Did you know that the Church has its own system of law? It’s true! This structure is called “canon law” and it is the oldest system of law still in use in the world today.

Canon law covers all aspects of Church life, for example: what our archbishop can and can’t do; how your pastor has to celebrate the sacraments; what requirements are needed to establish a new parish; and what happens when a priest engages in misconduct.

The Church even conducts its own trials under canon law and every Catholic diocese is required to have its own tribunal for this purpose. These tribunals could handle conflict between clergy, an offence committed by a priest or even the claims of the lay faithful. Many Catholics have experienced the tribunal when they have come to learn whether or not their marriage is invalid – commonly called the annulment process.

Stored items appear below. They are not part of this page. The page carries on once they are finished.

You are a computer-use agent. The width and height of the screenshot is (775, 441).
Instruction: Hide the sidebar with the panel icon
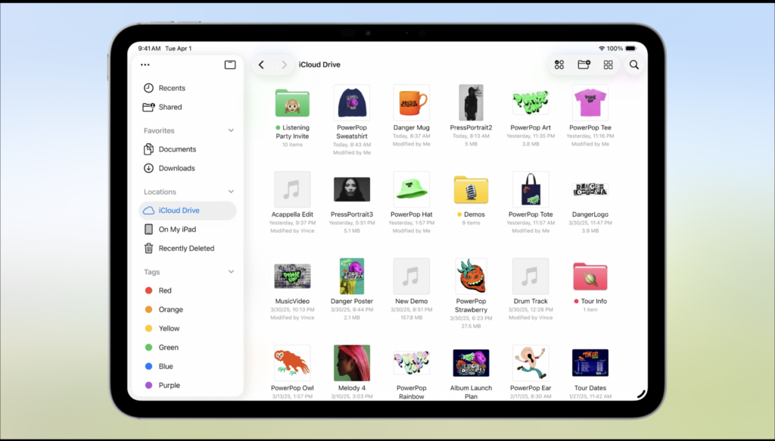[x=230, y=65]
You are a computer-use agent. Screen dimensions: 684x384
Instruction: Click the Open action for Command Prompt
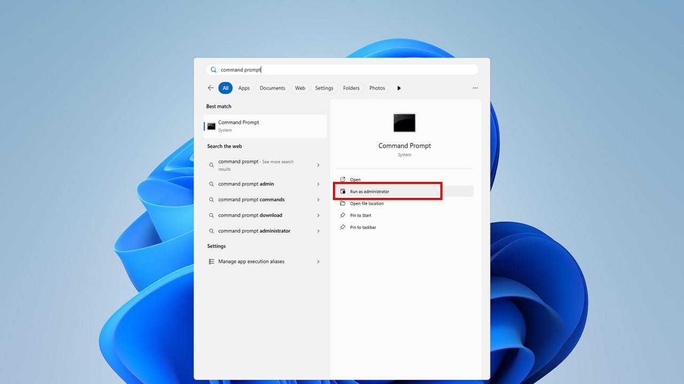click(355, 180)
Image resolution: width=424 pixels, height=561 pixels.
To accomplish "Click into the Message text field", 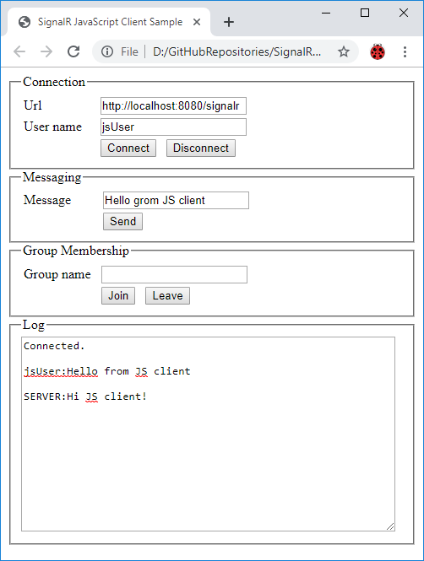I will (176, 201).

The annulment or nullity process has a key role in the Church’s ministry to divorced persons. Through the nullity process Catholics who have experienced divorce can reach out to the Church and investigate the status of their previous relationship. In some cases this occurs because the individuals desire to enter into a new marriage, in other cases they might desire to become a priest or religious and in other cases they might simply desire closure. The tribunal helps people reconcile their status in the Church, especially when they have attempted a new civil marriage outside of the Church and found themselves in a situation that is out of harmony with Church teaching. Thus, the tribunal exercises an important and mandatory role.

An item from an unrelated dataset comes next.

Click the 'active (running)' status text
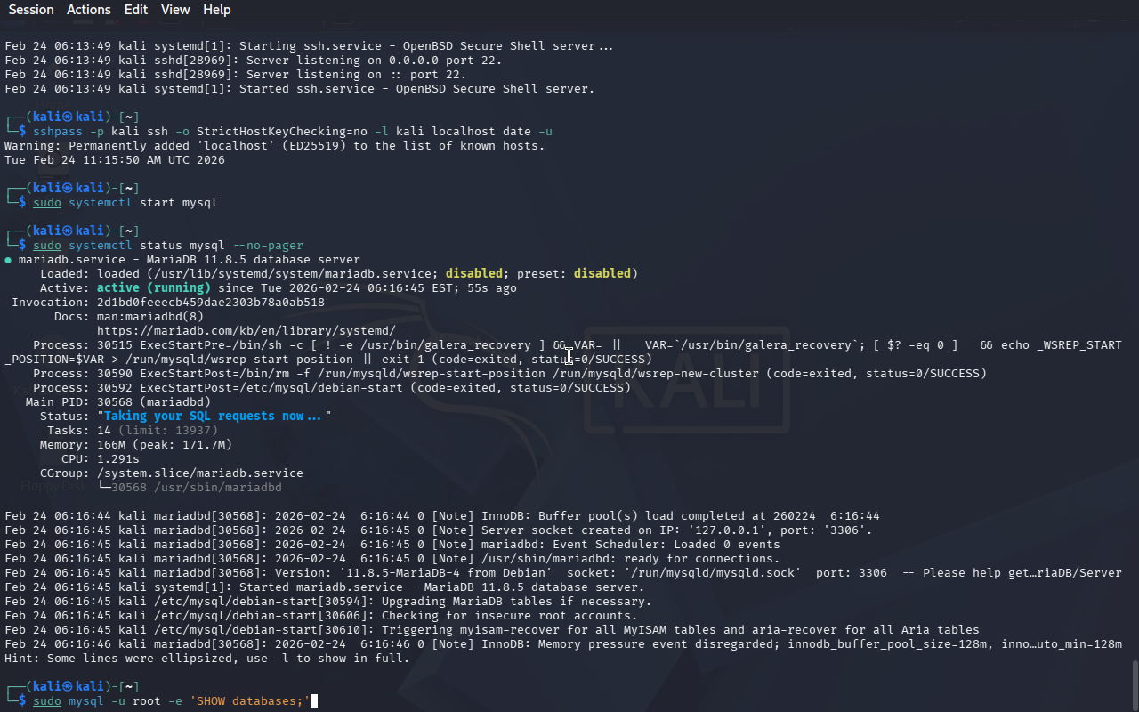Image resolution: width=1139 pixels, height=712 pixels. click(x=153, y=288)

In 2015, Pope Francis engaged in a reform of the Church’s nullity process. He explained his motives clearly: “The desire for this reform is fed by the great number of Christian faithful who, as they seek to assuage their consciences, are often kept back from the juridical structures of the Church because of physical or moral distance.”

While the Archdiocese of Toronto is not as geographically large as some dioceses in Canada, we do have one unique problem: traffic. The difficulty of getting into downtown Toronto to access the tribunal is a barrier for many – and Pope Francis has encouraged dioceses to address such barriers.

In response to this challenge – and with the support of Cardinal Thomas Collins, Archbishop of Toronto – the tribunal began exploring the possibility of opening a new office in the Northern Pastoral Region.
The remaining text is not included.